Repeat exactly the lines that run from the start of the records below to the line with "The image size is (1000, 1778).", including both of those lines but not the pictures.

Collected data entries
* * *

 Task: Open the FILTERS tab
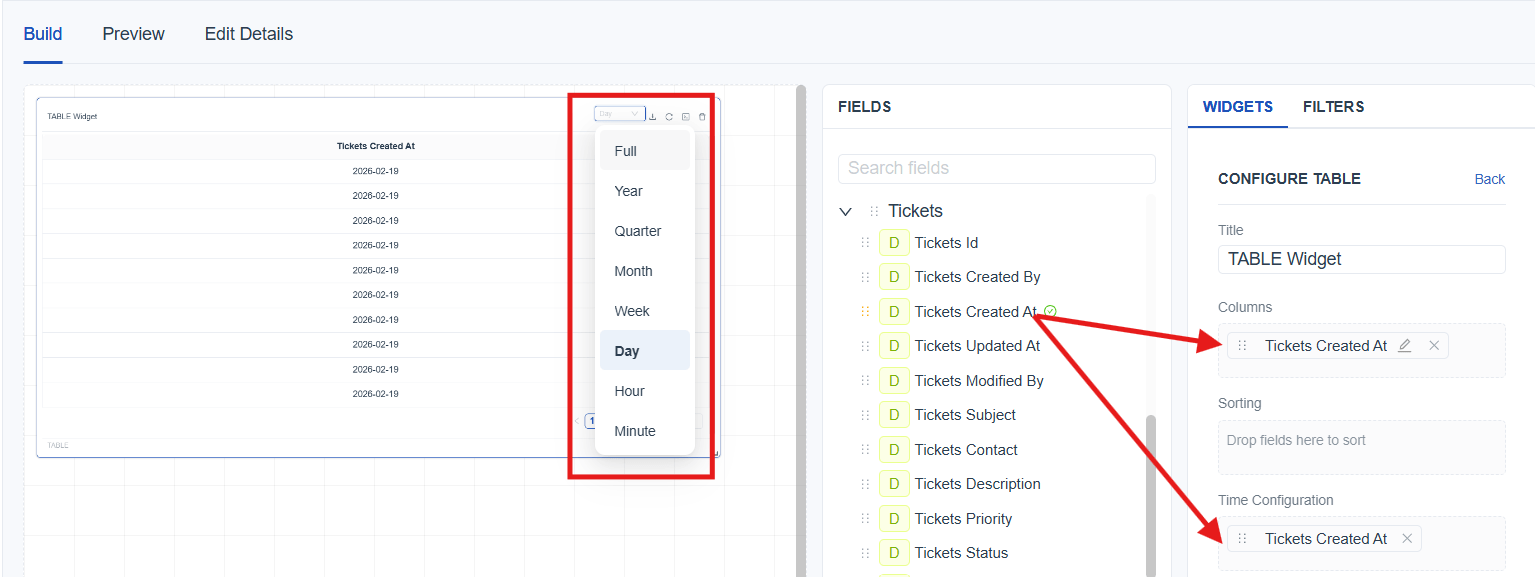coord(1333,107)
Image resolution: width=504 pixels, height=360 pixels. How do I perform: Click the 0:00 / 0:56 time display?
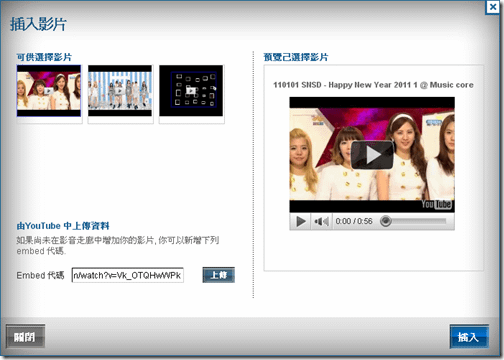(354, 221)
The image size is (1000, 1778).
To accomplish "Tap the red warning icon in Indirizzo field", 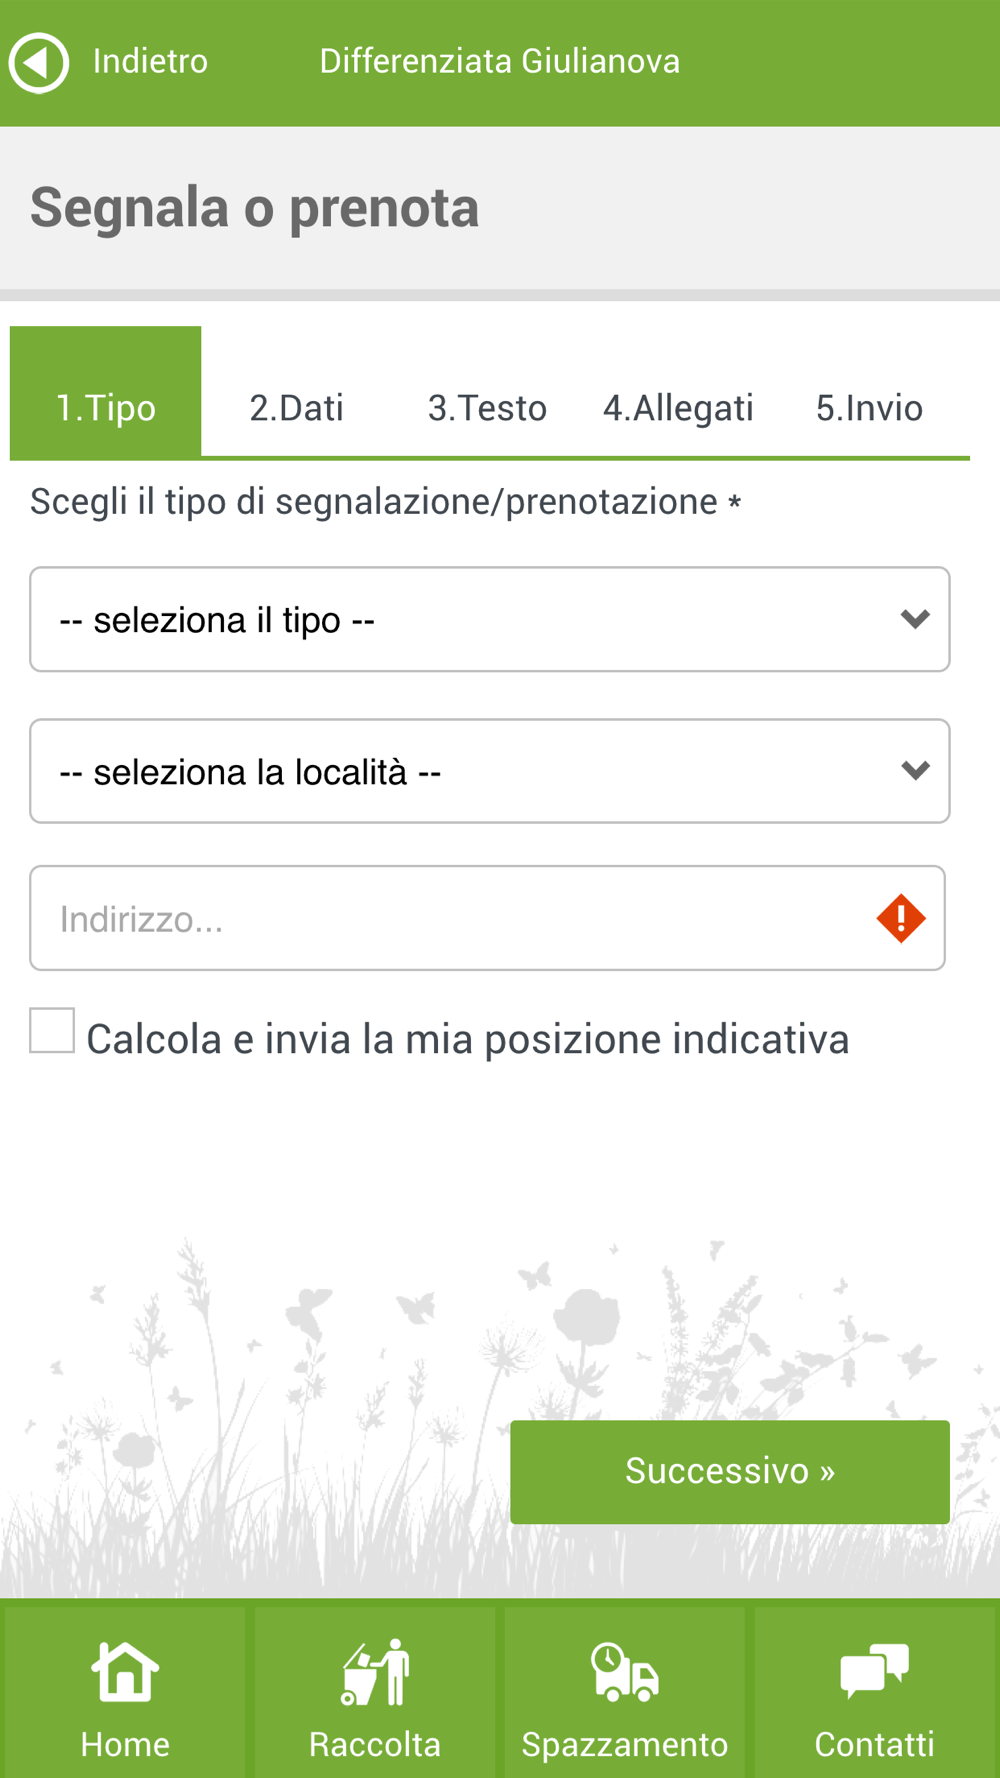I will pyautogui.click(x=901, y=918).
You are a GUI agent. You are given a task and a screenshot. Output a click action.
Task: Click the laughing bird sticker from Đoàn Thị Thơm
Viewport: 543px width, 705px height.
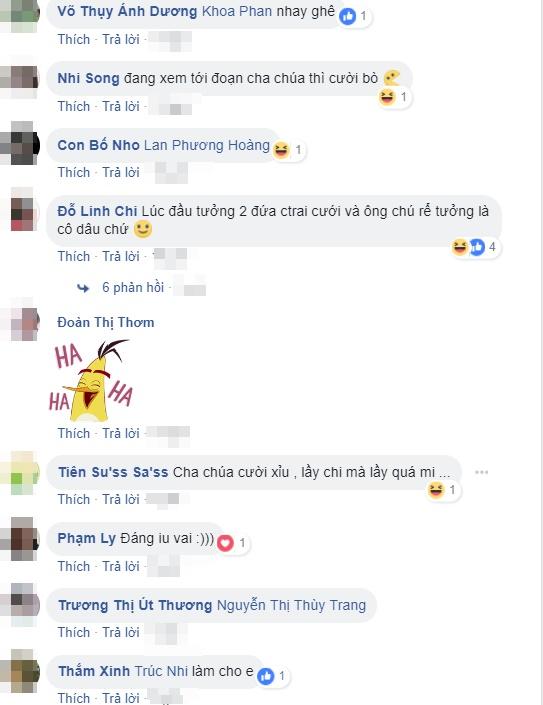[x=91, y=380]
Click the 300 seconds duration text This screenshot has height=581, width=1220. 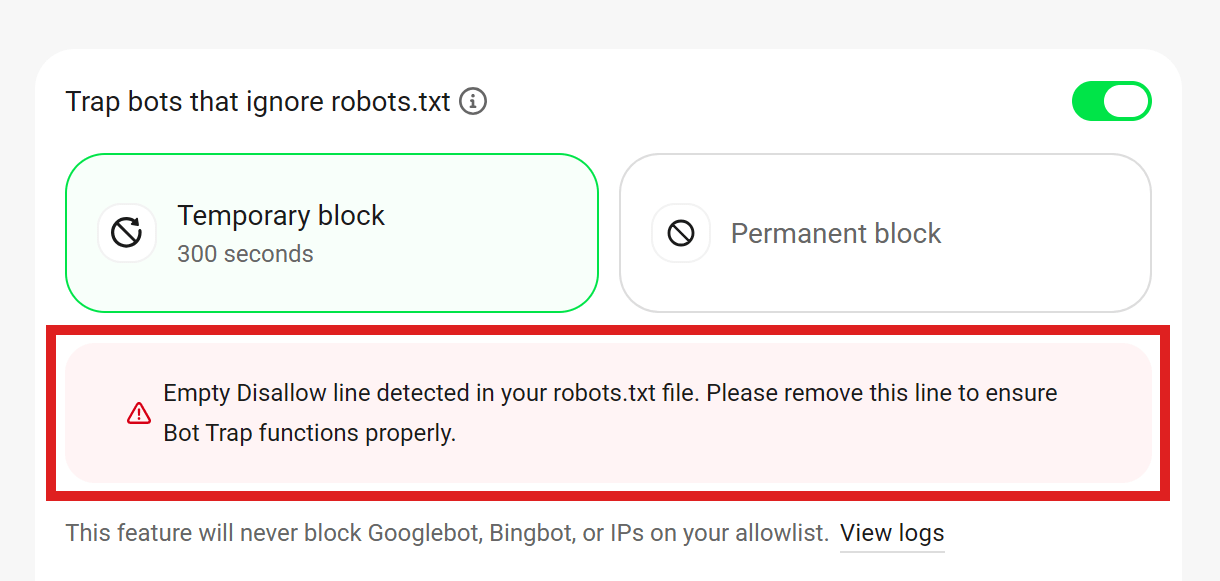coord(245,254)
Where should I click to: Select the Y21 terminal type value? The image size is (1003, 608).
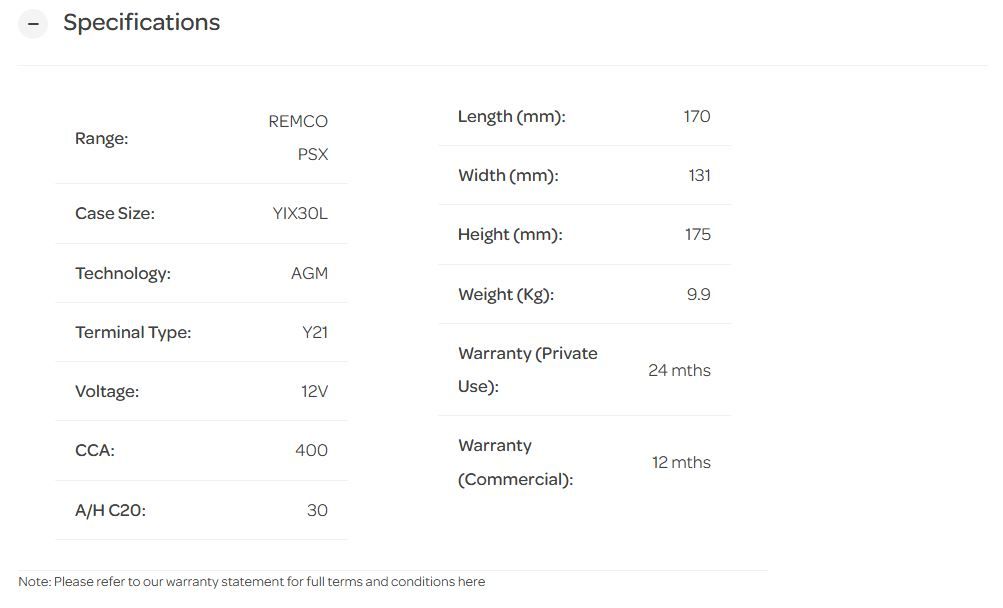pyautogui.click(x=315, y=332)
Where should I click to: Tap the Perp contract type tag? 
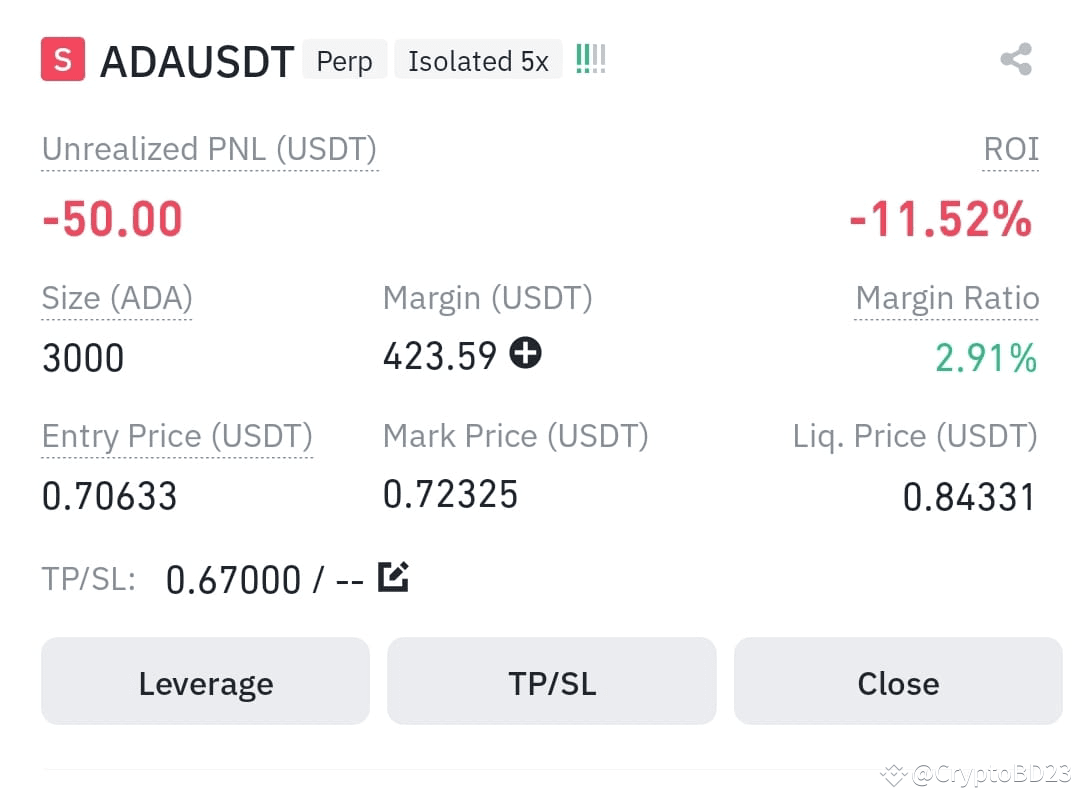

* * *

Result below
 Task: Open the FILTERS tab
coord(1333,107)
Image resolution: width=504 pixels, height=360 pixels. How do I perform: Click the 0:00 / 0:56 time display?
(354, 221)
The image size is (1000, 1778).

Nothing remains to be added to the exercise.